TASK INSTRUCTIONS ->
The entire set of lines below should be copied exactly.
*** DATA EXTRACTS
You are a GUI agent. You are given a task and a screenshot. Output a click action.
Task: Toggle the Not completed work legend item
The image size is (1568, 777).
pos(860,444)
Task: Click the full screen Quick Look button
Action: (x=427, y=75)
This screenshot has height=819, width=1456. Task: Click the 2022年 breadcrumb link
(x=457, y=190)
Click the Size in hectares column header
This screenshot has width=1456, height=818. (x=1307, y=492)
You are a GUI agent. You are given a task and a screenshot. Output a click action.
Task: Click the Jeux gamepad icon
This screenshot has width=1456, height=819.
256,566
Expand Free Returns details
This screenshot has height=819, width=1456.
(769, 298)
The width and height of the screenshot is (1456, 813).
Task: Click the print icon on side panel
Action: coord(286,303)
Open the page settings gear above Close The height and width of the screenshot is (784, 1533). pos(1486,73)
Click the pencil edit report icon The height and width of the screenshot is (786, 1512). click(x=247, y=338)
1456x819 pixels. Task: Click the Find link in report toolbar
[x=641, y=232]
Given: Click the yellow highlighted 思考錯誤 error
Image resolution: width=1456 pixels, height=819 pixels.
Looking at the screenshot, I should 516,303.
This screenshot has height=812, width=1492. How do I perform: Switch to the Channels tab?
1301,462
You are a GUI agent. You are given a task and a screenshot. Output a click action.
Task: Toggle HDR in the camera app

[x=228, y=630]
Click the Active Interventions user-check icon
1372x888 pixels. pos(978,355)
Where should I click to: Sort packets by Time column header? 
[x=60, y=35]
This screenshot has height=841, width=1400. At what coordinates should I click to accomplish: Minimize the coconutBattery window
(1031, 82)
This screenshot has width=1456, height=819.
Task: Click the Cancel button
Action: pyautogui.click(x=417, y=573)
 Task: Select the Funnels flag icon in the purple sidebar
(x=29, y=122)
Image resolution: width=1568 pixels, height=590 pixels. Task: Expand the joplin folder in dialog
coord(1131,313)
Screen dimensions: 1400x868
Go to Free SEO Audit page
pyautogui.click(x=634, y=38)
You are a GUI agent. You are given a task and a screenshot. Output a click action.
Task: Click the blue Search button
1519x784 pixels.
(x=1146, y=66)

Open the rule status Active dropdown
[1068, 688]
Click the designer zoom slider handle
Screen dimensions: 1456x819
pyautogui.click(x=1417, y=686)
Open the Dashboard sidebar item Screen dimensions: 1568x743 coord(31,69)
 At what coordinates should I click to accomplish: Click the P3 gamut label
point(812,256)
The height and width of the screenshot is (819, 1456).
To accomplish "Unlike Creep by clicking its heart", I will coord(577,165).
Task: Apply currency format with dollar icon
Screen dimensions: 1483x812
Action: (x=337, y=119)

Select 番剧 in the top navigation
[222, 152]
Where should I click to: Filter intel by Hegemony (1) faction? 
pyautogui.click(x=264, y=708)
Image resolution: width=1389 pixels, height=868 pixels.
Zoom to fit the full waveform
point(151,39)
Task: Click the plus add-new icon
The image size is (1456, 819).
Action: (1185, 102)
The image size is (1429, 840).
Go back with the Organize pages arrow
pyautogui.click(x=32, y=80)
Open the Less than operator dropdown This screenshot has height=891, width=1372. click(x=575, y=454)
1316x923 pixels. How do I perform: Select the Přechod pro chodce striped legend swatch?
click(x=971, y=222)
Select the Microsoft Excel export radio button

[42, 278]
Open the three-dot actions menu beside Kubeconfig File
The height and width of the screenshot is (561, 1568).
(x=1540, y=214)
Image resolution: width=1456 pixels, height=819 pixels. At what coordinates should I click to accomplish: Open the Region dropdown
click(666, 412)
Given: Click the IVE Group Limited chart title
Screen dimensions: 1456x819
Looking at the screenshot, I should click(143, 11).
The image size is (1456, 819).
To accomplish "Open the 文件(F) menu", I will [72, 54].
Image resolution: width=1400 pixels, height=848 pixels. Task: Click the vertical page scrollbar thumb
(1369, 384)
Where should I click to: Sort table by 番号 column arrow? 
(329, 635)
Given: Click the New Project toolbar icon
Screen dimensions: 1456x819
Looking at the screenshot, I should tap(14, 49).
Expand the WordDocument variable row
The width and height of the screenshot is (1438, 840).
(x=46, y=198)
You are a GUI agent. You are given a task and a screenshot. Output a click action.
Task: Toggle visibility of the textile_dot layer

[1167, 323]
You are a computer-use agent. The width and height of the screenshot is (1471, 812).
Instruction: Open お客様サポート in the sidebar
******
RESPONSE TO THIS TASK ->
You are a GUI agent. You are given a task and a screenshot. Output a click action.
Task: Toggle the Not completed work legend item
The image size is (1568, 777).
pos(860,444)
Task: Click the full screen Quick Look button
Action: (x=427, y=75)
This screenshot has height=819, width=1456. Task: Click the 2022年 breadcrumb link
(x=457, y=190)
Click the Size in hectares column header
This screenshot has width=1456, height=818. (x=1307, y=492)
You are a GUI agent. You are given a task and a screenshot. Output a click action.
Task: Click the Jeux gamepad icon
This screenshot has width=1456, height=819.
256,566
Expand Free Returns details
This screenshot has height=819, width=1456.
(769, 298)
The width and height of the screenshot is (1456, 813).
Task: Click the print icon on side panel
Action: coord(286,303)
Open the page settings gear above Close The height and width of the screenshot is (784, 1533). pos(1486,73)
Click the pencil edit report icon The height and width of the screenshot is (786, 1512). click(x=247, y=338)
1456x819 pixels. Task: Click the Find link in report toolbar
[x=641, y=232]
Given: Click the yellow highlighted 思考錯誤 error
Image resolution: width=1456 pixels, height=819 pixels.
Looking at the screenshot, I should 516,303.
This screenshot has height=812, width=1492. How do I perform: Switch to the Channels tab?
1301,462
You are a GUI agent. You are given a task and a screenshot. Output a click action.
Task: Toggle HDR in the camera app

[x=228, y=630]
Click the Active Interventions user-check icon
1372x888 pixels. pos(978,355)
Where should I click to: Sort packets by Time column header? 
[x=60, y=35]
This screenshot has height=841, width=1400. At what coordinates should I click to accomplish: Minimize the coconutBattery window
(1031, 82)
This screenshot has width=1456, height=819.
Task: Click the Cancel button
Action: pyautogui.click(x=417, y=573)
 Task: Select the Funnels flag icon in the purple sidebar
(x=29, y=122)
Image resolution: width=1568 pixels, height=590 pixels. Task: Expand the joplin folder in dialog
coord(1131,313)
Screen dimensions: 1400x868
Go to Free SEO Audit page
pyautogui.click(x=634, y=38)
You are a GUI agent. You are given a task and a screenshot. Output a click action.
Task: Click the blue Search button
1519x784 pixels.
(x=1146, y=66)

Open the rule status Active dropdown
[1068, 688]
Click the designer zoom slider handle
Screen dimensions: 1456x819
pyautogui.click(x=1417, y=686)
Open the Dashboard sidebar item Screen dimensions: 1568x743 coord(31,69)
 At what coordinates should I click to accomplish: Click the P3 gamut label
point(812,256)
The height and width of the screenshot is (819, 1456).
To accomplish "Unlike Creep by clicking its heart", I will coord(577,165).
Task: Apply currency format with dollar icon
Screen dimensions: 1483x812
Action: (x=337, y=119)

Select 番剧 in the top navigation
[222, 152]
Where should I click to: Filter intel by Hegemony (1) faction? 
pyautogui.click(x=264, y=708)
Image resolution: width=1389 pixels, height=868 pixels.
Zoom to fit the full waveform
point(151,39)
Task: Click the plus add-new icon
The image size is (1456, 819).
Action: (1185, 102)
The image size is (1429, 840).
Go back with the Organize pages arrow
pyautogui.click(x=32, y=80)
Open the Less than operator dropdown This screenshot has height=891, width=1372. click(x=575, y=454)
1316x923 pixels. How do I perform: Select the Přechod pro chodce striped legend swatch?
click(x=971, y=222)
Select the Microsoft Excel export radio button

[42, 278]
Open the three-dot actions menu beside Kubeconfig File
The height and width of the screenshot is (561, 1568).
(x=1540, y=214)
Image resolution: width=1456 pixels, height=819 pixels. At what coordinates should I click to accomplish: Open the Region dropdown
click(666, 412)
Given: Click the IVE Group Limited chart title
Screen dimensions: 1456x819
Looking at the screenshot, I should click(143, 11).
The image size is (1456, 819).
To accomplish "Open the 文件(F) menu", I will [72, 54].
Image resolution: width=1400 pixels, height=848 pixels. Task: Click the vertical page scrollbar thumb
(1369, 384)
Where should I click to: Sort table by 番号 column arrow? 
(329, 635)
Given: Click the New Project toolbar icon
Screen dimensions: 1456x819
Looking at the screenshot, I should tap(14, 49).
Expand the WordDocument variable row
The width and height of the screenshot is (1438, 840).
(x=46, y=198)
You are a GUI agent. You are given a task and a screenshot. Output a click action.
Task: Toggle visibility of the textile_dot layer

[1167, 323]
You are a computer-use agent. The width and height of the screenshot is (1471, 812).
Instruction: Open お客様サポート in the sidebar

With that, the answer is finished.